Marzo-abril 2018: Un rebote temporal a $11,500 dio una breve esperanza antes de reanudar la caída. Los proyectos de ICO estaban liquidando masivas tenencias de ETH y BTC para financiar operaciones, creando presión vendedora persistente.
Noviembre 2018: La guerra de bifurcación de Bitcoin Cash creó caos e incertidumbre. Bitcoin rompió por debajo del soporte de $6,000 y se desplomó a $3,200 para diciembre de 2018.
La caída total: 84% de pico a valle. La capitalización total del mercado cripto cayó de $830 mil millones a $100 mil millones. Miles de proyectos cripto murieron. Decenas de miles de empleos relacionados con cripto se perdieron.

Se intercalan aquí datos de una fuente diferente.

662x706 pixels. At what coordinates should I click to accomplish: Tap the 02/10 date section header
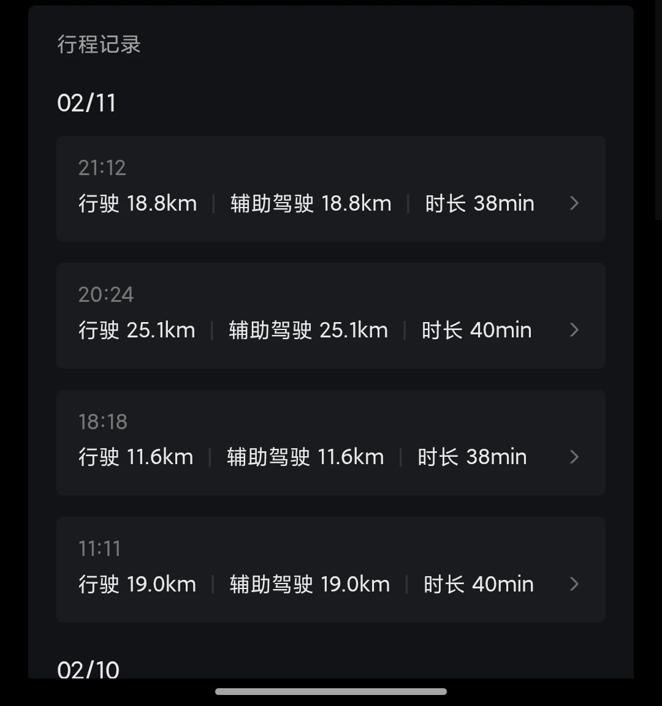pos(88,669)
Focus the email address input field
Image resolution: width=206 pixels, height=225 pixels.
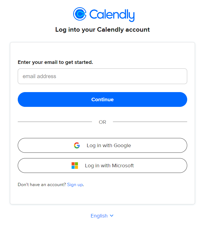click(x=102, y=76)
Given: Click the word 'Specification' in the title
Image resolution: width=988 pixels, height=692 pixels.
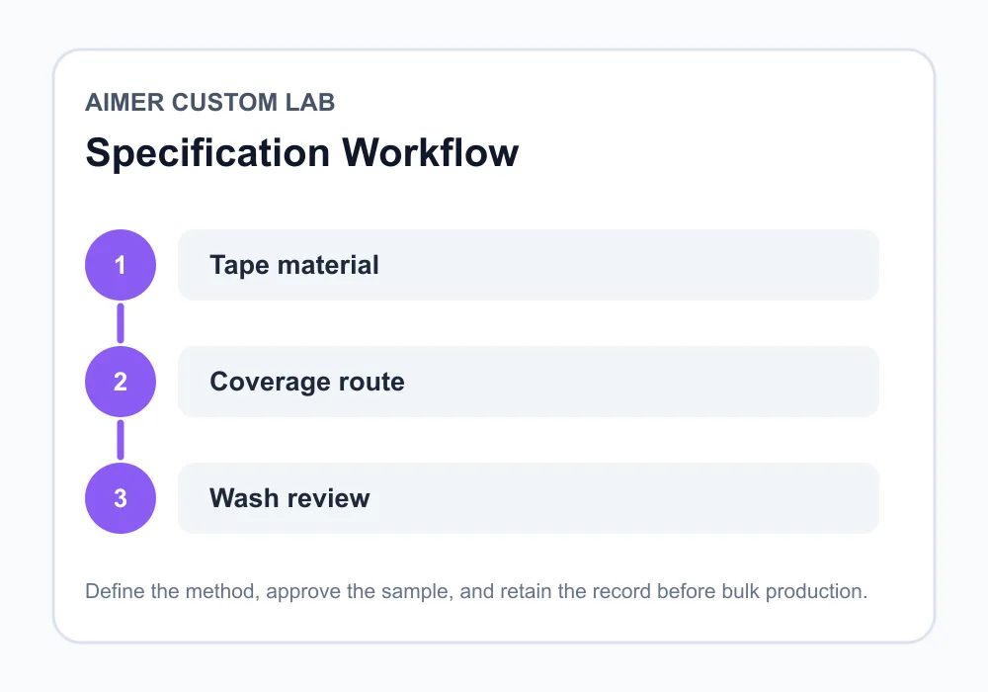Looking at the screenshot, I should coord(207,154).
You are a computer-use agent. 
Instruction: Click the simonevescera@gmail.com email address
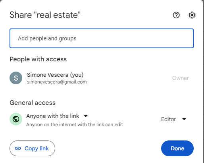[57, 82]
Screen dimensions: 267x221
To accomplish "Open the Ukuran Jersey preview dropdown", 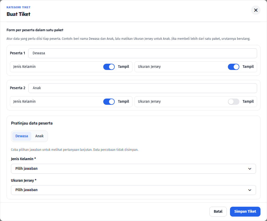I will coord(133,190).
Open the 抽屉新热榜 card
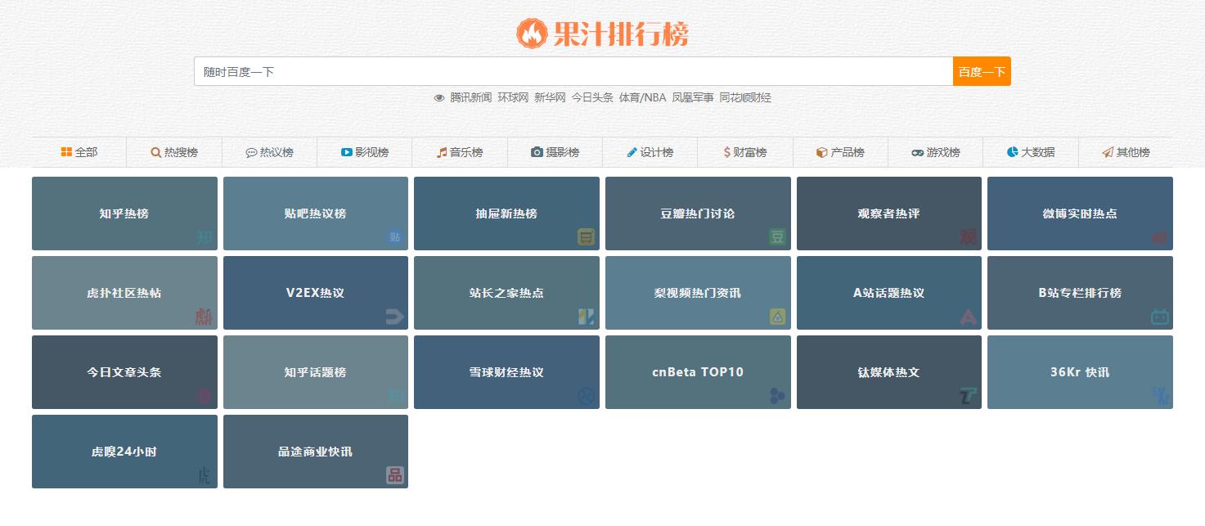 [x=506, y=213]
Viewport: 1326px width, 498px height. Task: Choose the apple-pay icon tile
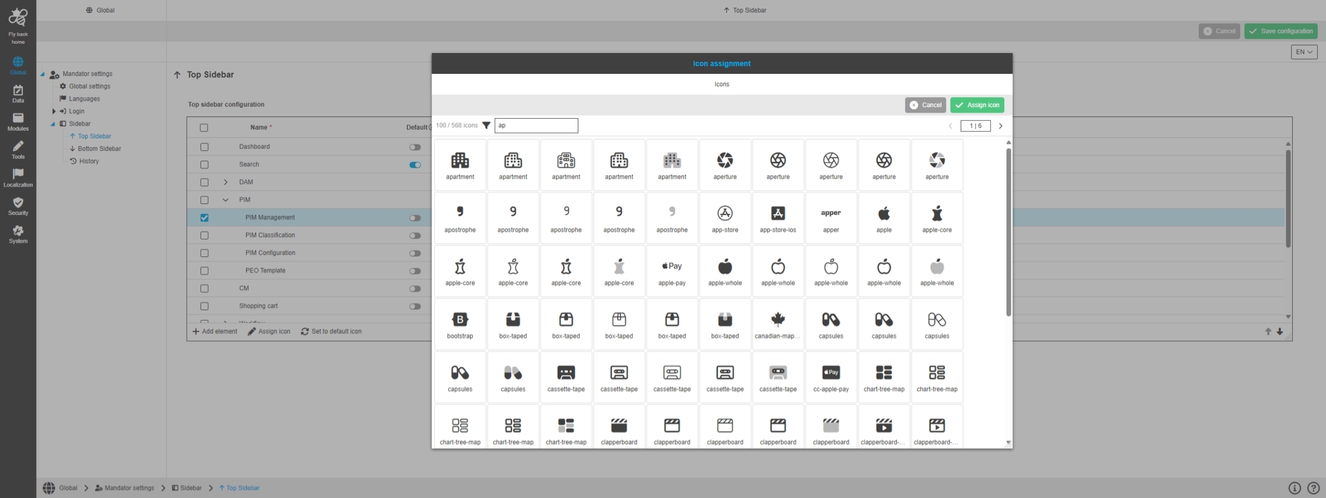click(672, 271)
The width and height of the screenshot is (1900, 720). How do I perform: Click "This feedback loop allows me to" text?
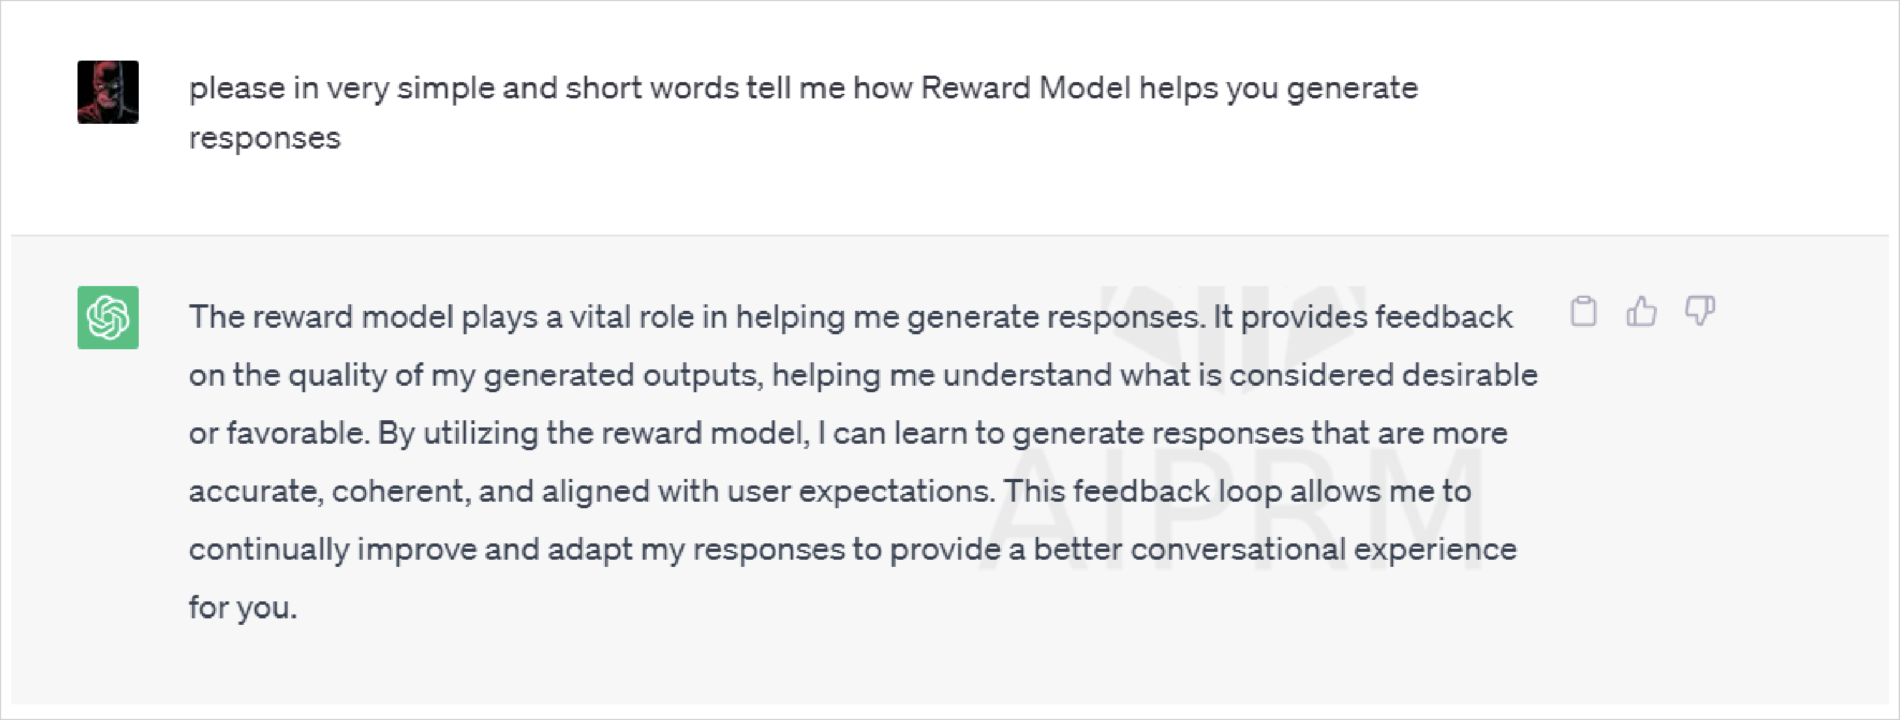click(1237, 491)
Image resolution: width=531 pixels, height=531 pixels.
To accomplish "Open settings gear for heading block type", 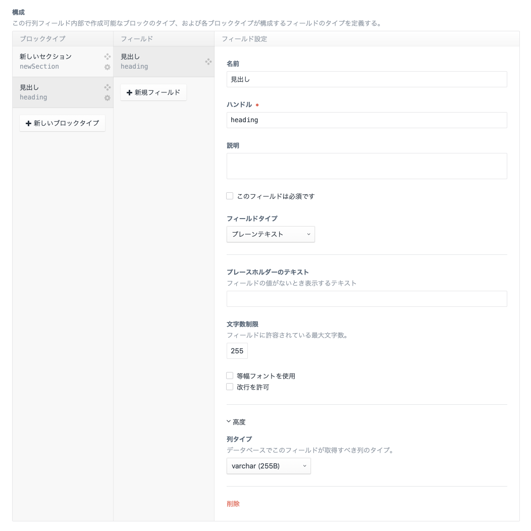I will pyautogui.click(x=107, y=98).
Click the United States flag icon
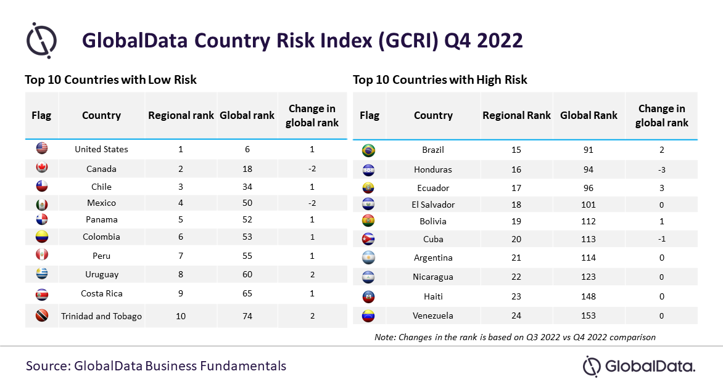The height and width of the screenshot is (387, 723). point(42,149)
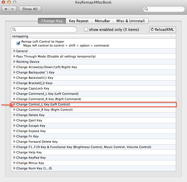
Task: Expand the Change CapsLock Key group
Action: coord(14,88)
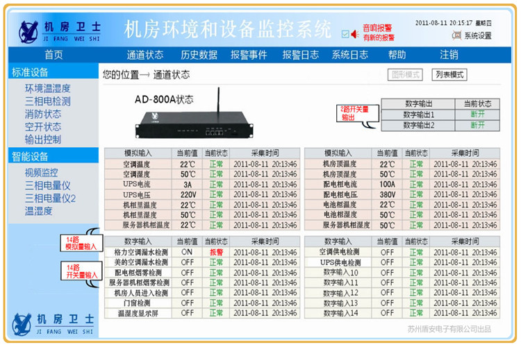Toggle the audio alarm checkbox
The image size is (521, 347).
[x=345, y=33]
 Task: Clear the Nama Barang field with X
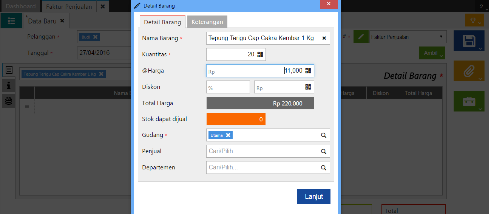(x=324, y=38)
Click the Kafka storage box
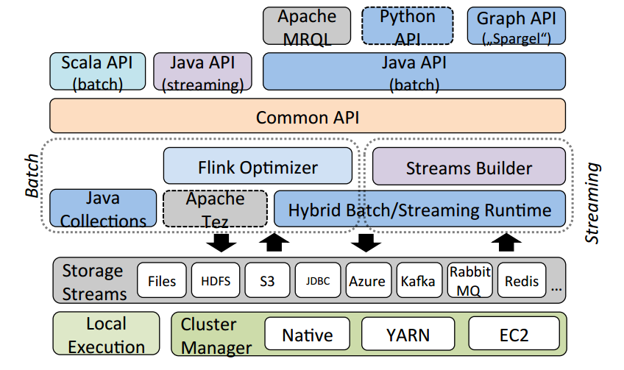Image resolution: width=624 pixels, height=370 pixels. point(419,281)
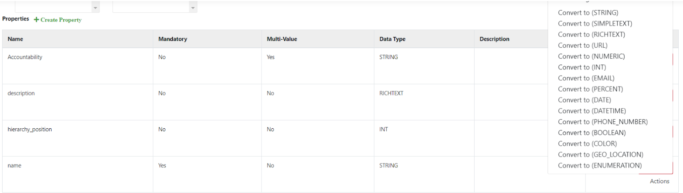This screenshot has height=193, width=683.
Task: Choose Convert to (EMAIL) option
Action: pos(586,78)
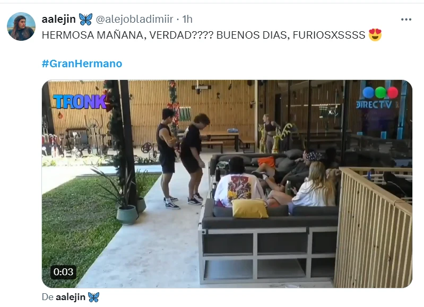Open the tweet via 1h timestamp

pyautogui.click(x=187, y=19)
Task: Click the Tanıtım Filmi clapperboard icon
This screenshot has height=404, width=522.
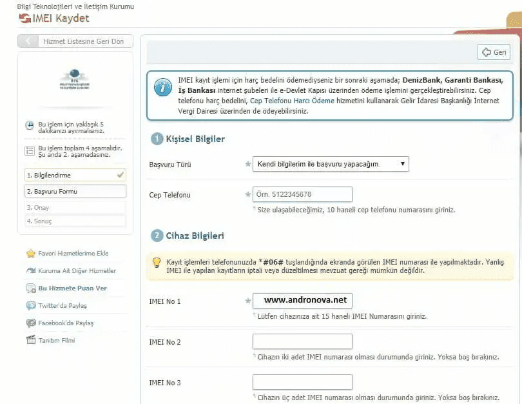Action: (31, 340)
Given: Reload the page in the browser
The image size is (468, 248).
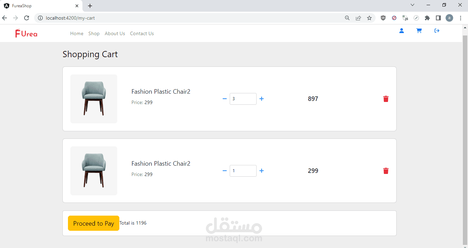Looking at the screenshot, I should click(x=27, y=18).
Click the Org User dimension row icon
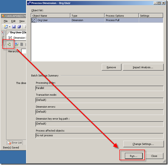 point(34,20)
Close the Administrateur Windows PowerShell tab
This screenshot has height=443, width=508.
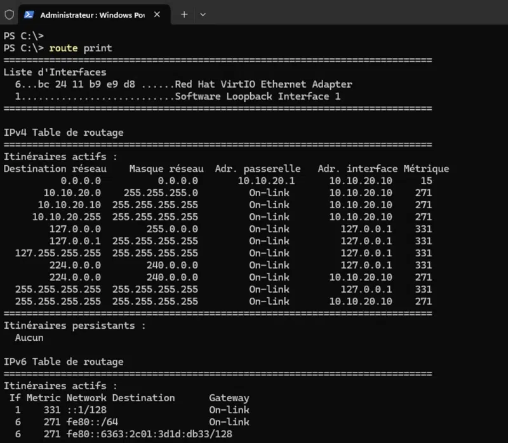(x=157, y=14)
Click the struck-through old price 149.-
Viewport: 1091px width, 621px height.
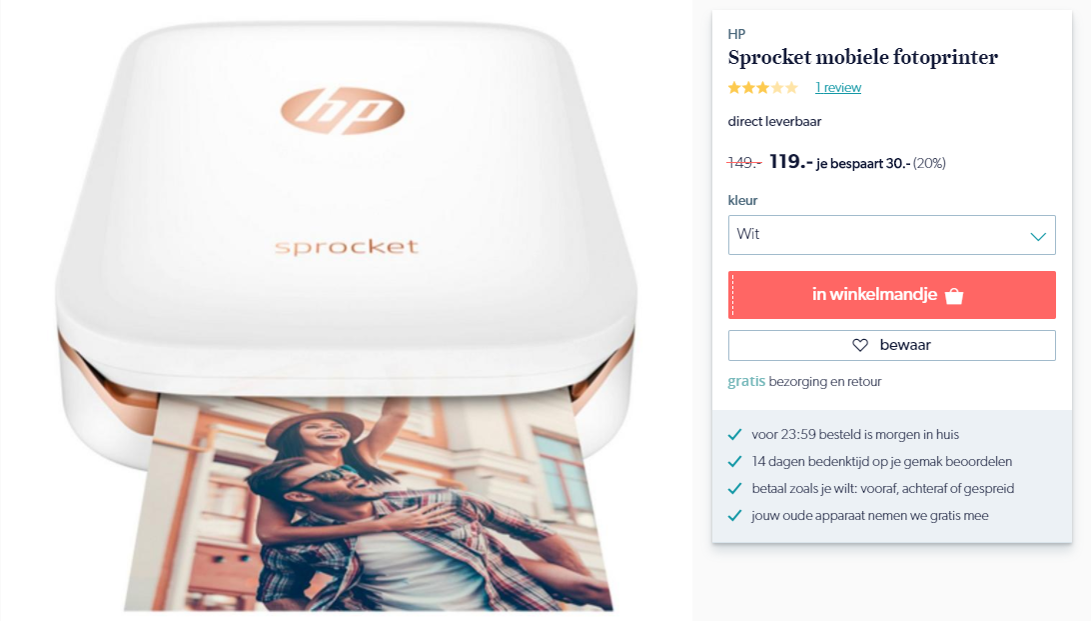pyautogui.click(x=744, y=163)
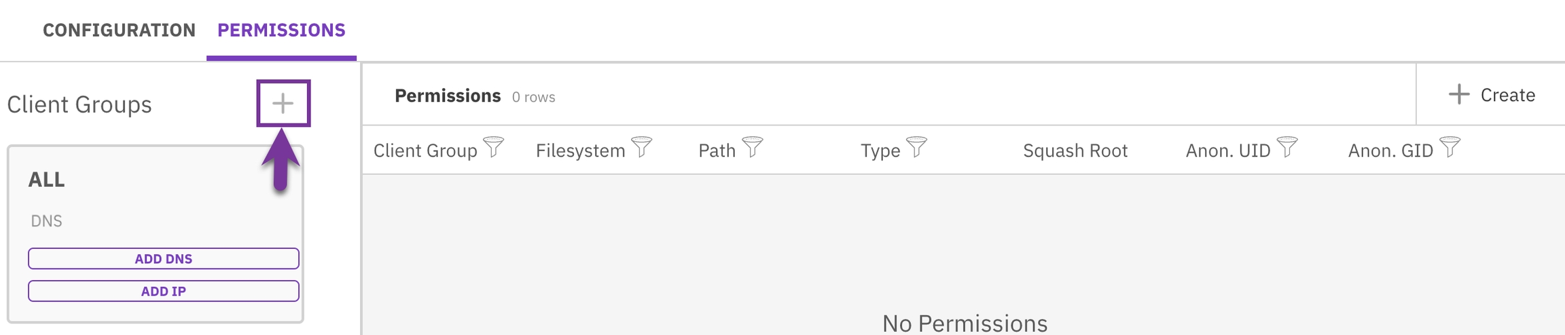The image size is (1565, 335).
Task: Sort by the Type column header
Action: (x=880, y=151)
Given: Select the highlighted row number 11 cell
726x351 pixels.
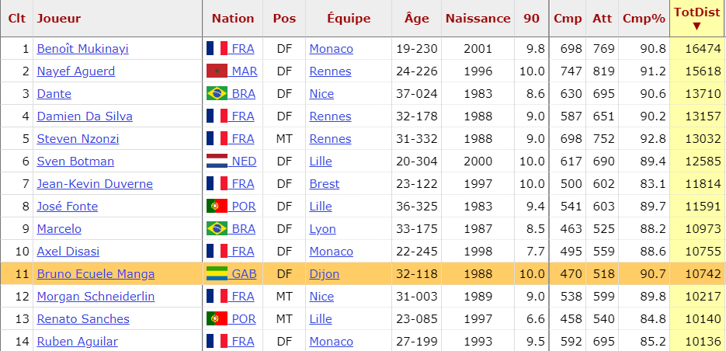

Sin embargo, la red de Bitcoin siguió produciendo bloques cada 10 minutos, sin verse afectada por el colapso del precio. El protocolo funcionó exactamente como fue diseñado durante el peor mercado bajista de su historia.
El largo camino de regreso
Bitcoin pasó casi tres años por debajo de $20,000 después del pico de 2017. La recuperación fue gradual y estuvo marcada por varios desarrollos importantes:
2019: Bitcoin se recuperó a $14,000 para junio de 2019, impulsado por el anuncio de Libra de Facebook (que reavivó el interés en las monedas digitales) y la creciente infraestructura institucional. Pero retrocedió a $7,000 al final del año.
Marzo 2020: El crash por COVID envió a Bitcoin a $4,800 — la última vez que Bitcoin cotizaría por debajo de $5,000. El crash fue severo pero breve.
Octubre-diciembre 2020: Impulsado por compras institucionales (MicroStrategy, PayPal, Square), Bitcoin subió de $10,000 a superar los $20,000 el 16 de diciembre de 2020 — casi exactamente tres años después de tocar ese nivel por primera vez.
La segunda vez fue diferente. En lugar de un pico especulativo parabólico, la superación de $20,000 fue impulsada por demanda institucional y fue rápidamente superada. Bitcoin apenas hizo una pausa, corriendo a $40,000 para enero de 2021.
El viaje de ida y vuelta de tres años desde $20,000 hasta $20,000 puso a prueba la paciencia y convicción de toda una generación de inversores de Bitcoin.
Lo que $20,000 enseñó al mercado
El hito de $20,000 — primero como techo, luego como piso — ilustra una de las dinámicas más importantes de Bitcoin: el pico de cada ciclo se convierte en el soporte del siguiente ciclo.
El pico de 2013 de $1,150 eventualmente se convirtió en soporte en el ciclo de 2017. El pico de 2017 de $19,800 se convirtió en soporte en el ciclo de 2021. Si el patrón se mantiene, el pico de 2021 de $69,000 debería establecerse como soporte en el ciclo actual.
Este efecto de trinquete es impulsado por la acumulación de convicción. Los inversores que compraron a $19,000 en 2017 y mantuvieron a través de la caída del 84% hasta $3,200 es poco probable que vendan a $20,000 cuando vuelve. Cada ciclo crea una nueva cohorte de "manos de diamante" que anclan su base de costo en niveles que se convierten en soporte a largo plazo.
El hito de $20,000 también demostró que los mercados bajistas de Bitcoin, aunque severos en términos porcentuales, siempre son seguidos por nuevos máximos históricos. Toda persona que compró en el "peor momento posible" en 2017 fue rentable dentro de 3 años. Este historial sustenta la tesis de mantener a largo plazo.